**Página**:
_ _ _
Essa fascinação por mãos que falam, grandes ou pequenas  tão expressivas, às vezes mais expressivas do que um rosto, primeiro me lembrou a obra do escultor chileno Mario Ararrazábal.  Difícil falarmos de mãos no início do século XXI sem referência imediata a este artista e suas várias e gigantescas mãos.  Primeiro agonizante mão plantada no deserto do Atacama, na estrada que leva a Antofagasta, chamada A Mão do Deserto, de 1992.  Gigantesca ela parece pedir auxílio.  Logo vem à lembrança também a mão de Veneza de sua autoria, já menos desesperadora, talvez porque esteja quase toda acima do solo, desenterrada, já. 

 

Em cima, Mão, 1992, Chile; embaixo Mão, 1995, Veneza, Itália. Ambas do escultor chileno Mario Ararrazábal.
_ _ _
**Dados exibidos**:

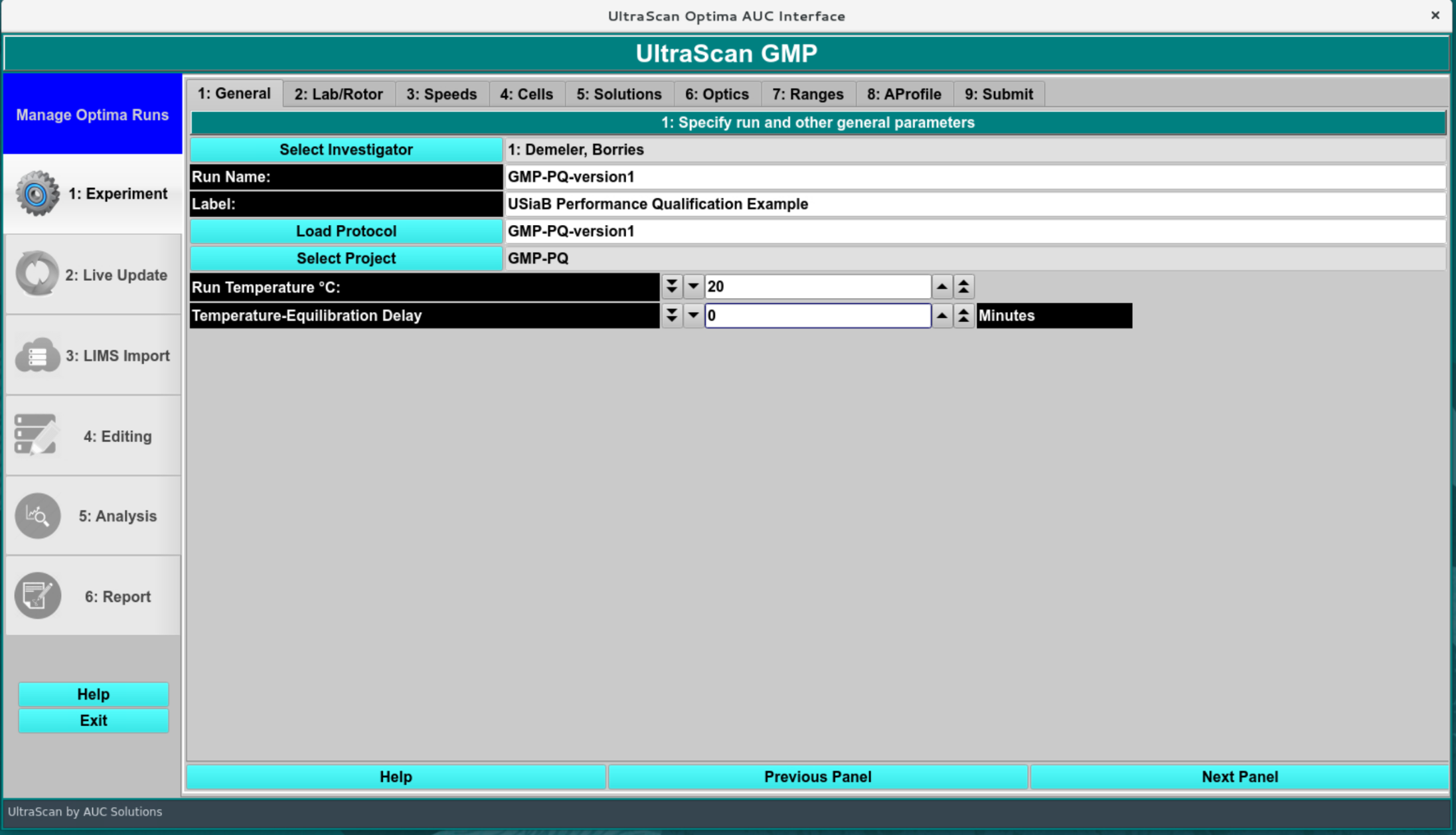
Task: Open Live Update via its circular-arrow icon
Action: [37, 274]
_ _ _
**Suas tarefas**:
(a) No texto sobre as mãos esculpidas, onde está plantada A Mão do Deserto?
(b) Por favor, escreva a continuação do texto sobre as mãos esculpidas, seguindo a partir da última frase.

**Respostas das tarefas**:
(a) No deserto do Atacama, na estrada que leva a Antofagasta.

(b)
A Mão de Oscar Niemeyer, no Memorial da América Latina, tem em comum com as obras de Mario Ararrazábal o tamanho gigantesco, os dedos abertos, espalmados ao vento, como num apelo mudo a um ser maior, um espírito protetor, a quem preste atenção ao seu desespero. Mas quaisquer que ela sejam, independente de quem  as fez, há aflição, angústia, ansiedade causadas por estas mãos com  ou sem punhos saindo do solo.  E no entanto volto meus pensamentos uma vez mais à obra de René Magritte, onipresente no século XX. 

 

Colagem, 1966

René Magritte (Bélgica, 1898-1967)

colagem, lápis e tinta sobre papel

 

Um ano antes de falecer, Magritte faz uma misteriosa colagem, que vemos acima: a mão enorme, desproporcional à mesa em que parece apoiada, preenche a paisagem arenosa de uma praia.  Não parece muito diferente daquelas do escultor chileno  Mario Ararrazábal. Nesta obra Magritte parece voltar a atenção ao  início de sua carreira, quando admirou e absorveu a estética de Max Ernst e de Giorgio de Chirico. Por que?  Pergunta difícil de responder.

 

MAX ERNST, FEMME 100 TETES 1

Página do romance gráfico, feito exclusivamente de colagens, La femme 100 têtes, 1929, de Max Ernst

 

MAGRITTE - DECHIRICO SONG OF LOVE

Giorgio de Chirico, Canção de Amor, 1914, óleo sobre tela.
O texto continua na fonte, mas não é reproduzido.